**Requirement**
The lines needed are those below that contain the word "Screenshot"; copy each one.
*** Provided information Section Begins ***
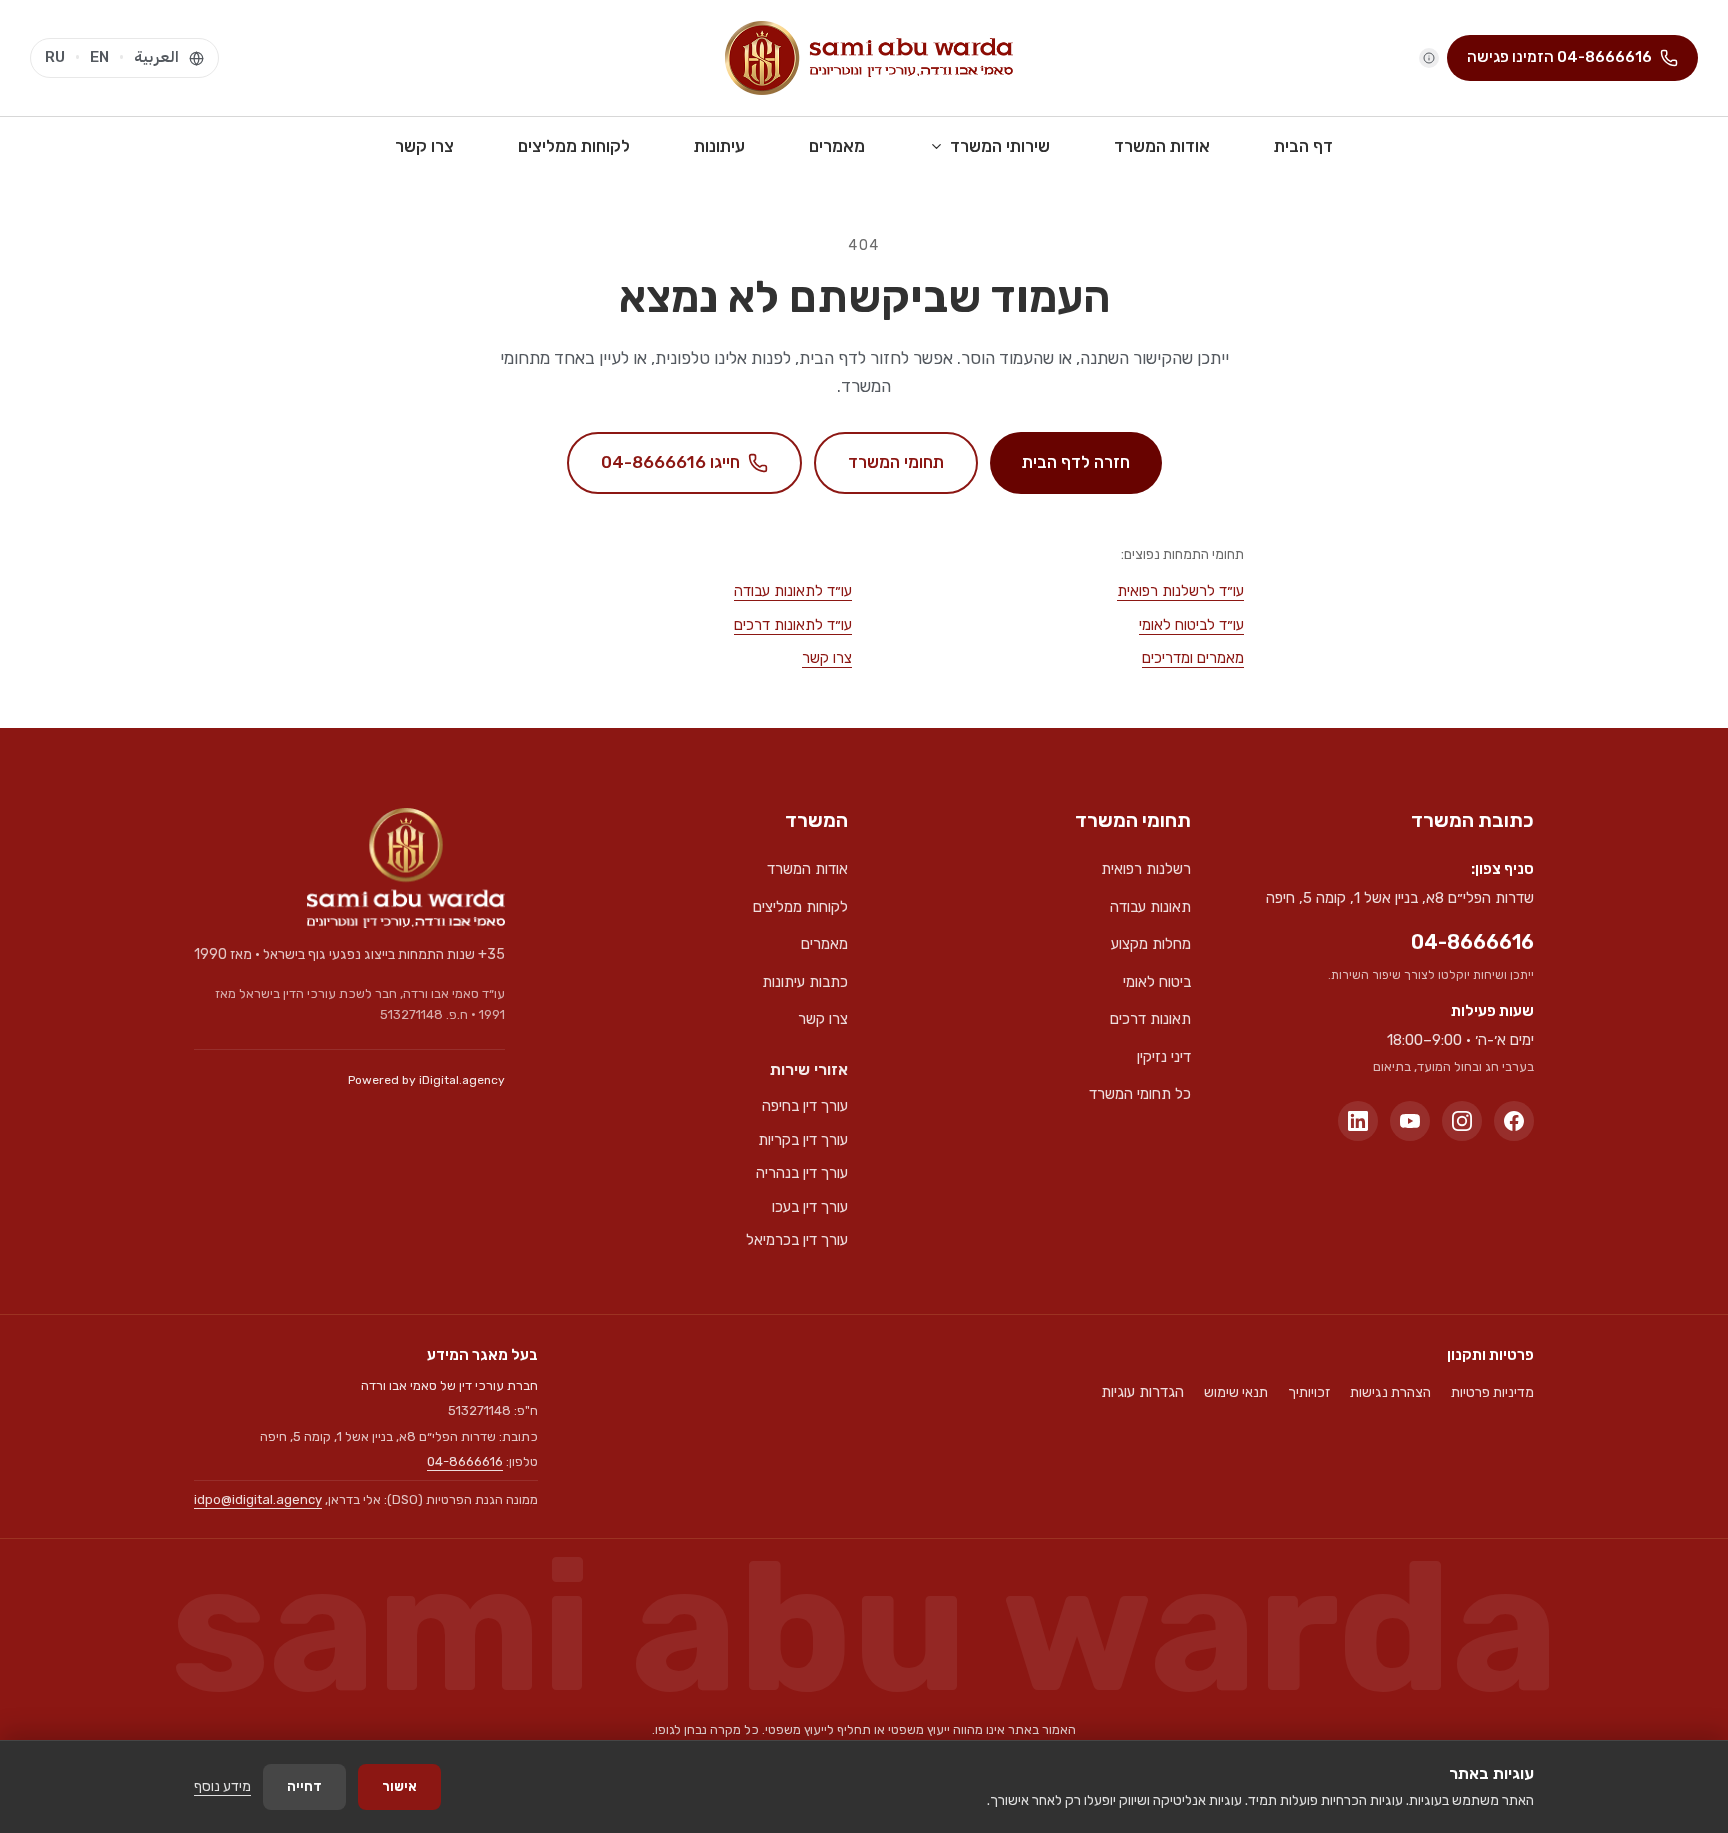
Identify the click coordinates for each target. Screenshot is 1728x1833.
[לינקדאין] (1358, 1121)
*** Provided information Section Ends ***
*** Provided information Section Begins ***
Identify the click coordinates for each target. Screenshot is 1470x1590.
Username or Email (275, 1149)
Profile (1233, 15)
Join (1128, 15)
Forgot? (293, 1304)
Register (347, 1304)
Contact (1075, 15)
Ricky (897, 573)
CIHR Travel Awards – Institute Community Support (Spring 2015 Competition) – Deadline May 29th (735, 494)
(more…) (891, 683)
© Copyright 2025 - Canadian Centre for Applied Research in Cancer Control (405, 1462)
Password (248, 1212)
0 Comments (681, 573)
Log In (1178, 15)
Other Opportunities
*** Provided information Section Ends ***
**Response area**
Identify the click coordinates for each target. Screenshot is 1728x1833.
Identify the click coordinates for each target. Screenshot is 1470x1590.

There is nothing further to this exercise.